Japan Premier Wins Accord for Military Review
TOKYO — Japanese Prime Minister Ryutaro Hashimoto won agreement Monday from his coalition partners to carry out a military review aimed at breaking long-standing taboos on action not directly involving the country’s defense.
The proposal for the review, which will focus on the so-called 1978 Guidelines for Japan-U.S. Defense Cooperation, could have brought down Hashimoto’s government if the coalition partners had not agreed to it.
The review will be carried out by the Foreign Ministry, Defense Agency and Cabinet Security Affairs Office.
Hashimoto, president of the dominant coalition partner, the Liberal Democratic Party, met the heads of the two other ruling parties, Tomiichi Murayama of the Social Democratic Party and Masayoshi Takemura of the New Party Harbinger, for several hours before they agreed to the review.

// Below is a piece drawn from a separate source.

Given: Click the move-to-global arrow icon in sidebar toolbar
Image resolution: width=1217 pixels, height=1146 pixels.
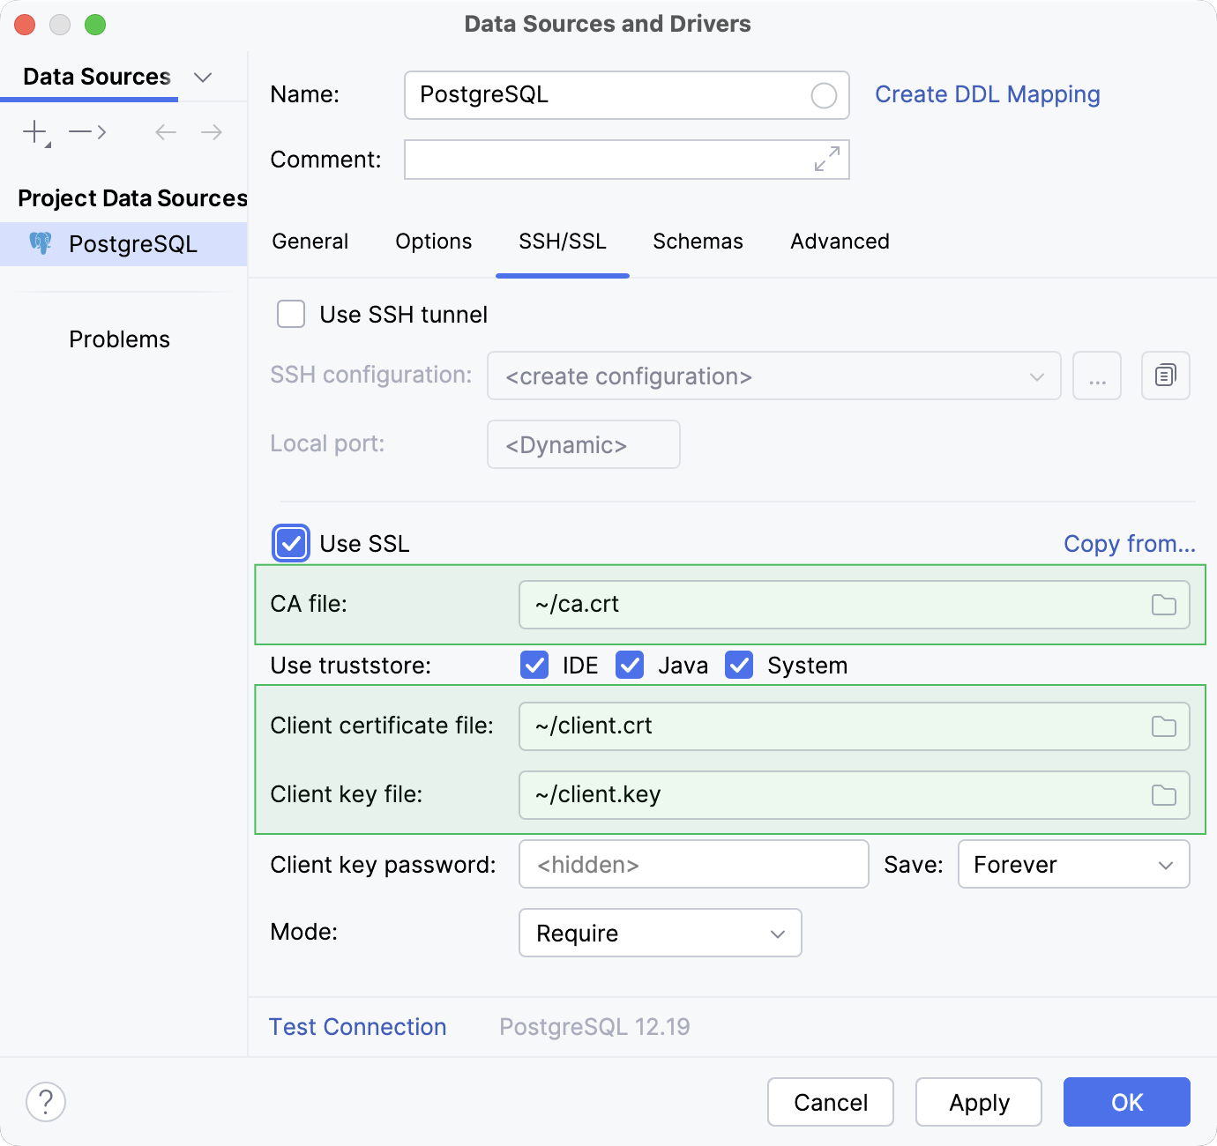Looking at the screenshot, I should click(x=87, y=132).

The sticking point was Murayama and Takemura’s insistence that the review should not in any way infringe on Japan’s pacifist constitution or get Japan into any collective security arrangement.
Government sources said the prime minister told his partners that the review will consider topics such as rescuing Japanese nationals overseas and accepting refugees.
They said Hashimoto for the time being ruled out venturing into the controversial use of the right of collective self-defense.
The government sees it as going against the constitution, which bans the use of force in settling international conflicts.
Small numbers of Japanese military personnel have served in Cambodia, Rwanda and the Middle East as part of United Nations units.
They have done so, however, in humanitarian or logistic roles.